Le titre du spectacle est un oxymore, le mariage de deux mots au sens contradictoire. Sa genèse remonte à Facéties, leur précédente pièce présentée à Suresnes en 2023. Les frères Ben Aïm disent qu'en travaillant sur ce ballet comique, ils ont commencé à s'intéresser "au geste par inadvertance, à une forme de maladresse, d'oubli à soi-même, un mouvement qui se construit en dehors de la volonté". Ils s'interrogent alors sur les différentes manières d'être "hors de soi" : "Il y a bien sûr, la colère. Mais pas seulement. Il y a des moments où l'on n'est pas forcément dans l'excès ou le débordement, mais dans le relâchement, la détente, dans une certaine distraction, des moments où l'on s'en remet aux autres". Ce qui explique le titre de leur création, Tendre colère : "Cela nous semblait intéressant de mettre en regard ces deux énergies, dans l'excès et dans la douceur."
Revenons au filage. Sur un grand plateau blanc et nu, dix danseurs évoluent autour d'un unique élément de décor, une longue branche décharnée. Certains ont déjà revêtu les costumes imaginés par Mossi Traoré, un créateur engagé qui promeut l'accès à la mode et à la culture au cœur des quartiers qui en sont les plus éloignés. L'une de ses marques de fabrique est de créer des vêtements non genrés.

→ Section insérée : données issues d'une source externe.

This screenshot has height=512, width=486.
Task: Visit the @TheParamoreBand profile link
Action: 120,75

"C'est la première fois que nous collaborons, raconte Christian Ben Aïm, et ça nous intéressait effectivement que les hommes puissent porter des jupes et les femmes des pantalons, qu'il n'y ait pas ces limitations-là". Son frère complète : "Les états que l'on traverse n'ont pas de genre. Ce qui importe, c'est l'intime qui se trame à ces endroits-là, indépendamment de la question du genre."

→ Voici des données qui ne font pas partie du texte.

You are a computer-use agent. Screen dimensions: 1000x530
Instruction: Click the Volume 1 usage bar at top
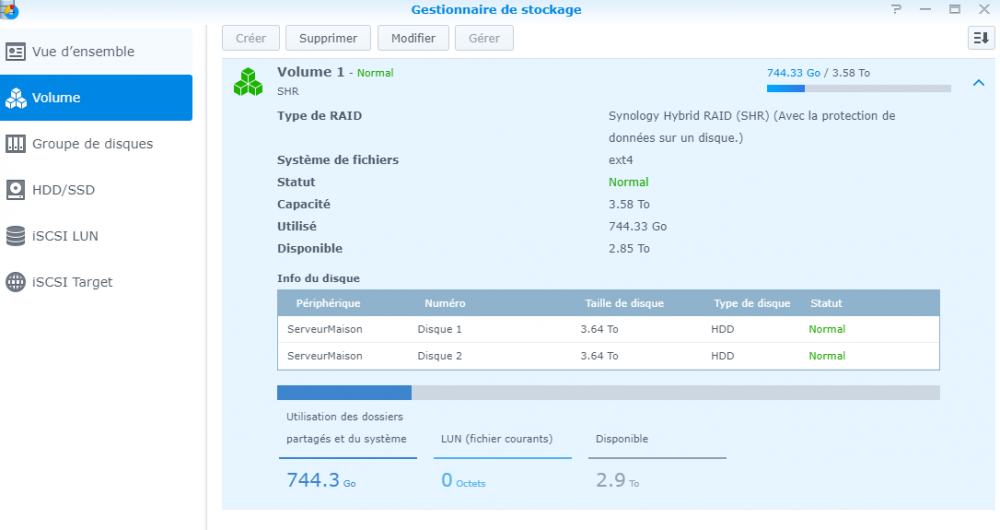[858, 89]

Pour la musique, ils ont fait appel à Patrick de Oliveira, artiste polyvalent à la fois auteur, compositeur, interprète et ingénieur du son pour le spectacle vivant. C'est là encore une première collaboration. "Nous avions envie de travailler sur la question de la transe, de la pulsation, d'un rythme qui nous emporte et qui soit, en même temps, teinté de différentes influences, de musiques du monde, par exemple la musique orientale", explique François Ben Aïm.
Le travail entre le musicien, les chorégraphes, et les danseurs s'est fait en commun, au fil de la création, et cela se ressent tant la musique semble écrite sur et avec leurs corps. Une douce énergie se dégage des mouvements d'ensemble. Le travail de bras est magnifique. Comme des derviches tourneurs, les danseurs semblent par moments nous inviter à entrer dans leur tourbillon nimbé de couleurs magiques, rouge sang ou bleu d'aube. Des lumières dues à leur complice Laurent Patissier avec qui ils travaillent depuis 1998 et leur pièce L'homme rapaillé.
Animal et fraternel à la fois
Pour Carolyn Occelli, la directrice du théâtre Jean Vilar, Tendre colère, répond à un besoin lié à l'inquiétude de l'époque. "Je trouve, explique-t-elle, que l'on vit dans un monde assez violent, de repli individuel et communautaire. J'ai aimé leur ambition d'aller chercher la puissance du collectif – dix danseurs au plateau, c'est beaucoup – et de travailler sur les questions d'abandon, quand on est dépassé par ses propres émotions". Elle ajoute que "cela a quelque chose d'animal et de fraternel à la fois. C'est cela qui m'a parlé."
Les frères Ben Aïm sont artistes associés au théâtre Jean Vilar depuis septembre 2023. Ils ouvrent le bal cette année avec cette pièce ambitieuse qu'ils présentent comme "un manifeste utopique, une chimère dansante et un pied de nez à la folie du monde". Une belle introduction pour la 33e édition du festival qui réunira sur un mois 17 chorégraphes et plus de 85 danseurs et interprètes.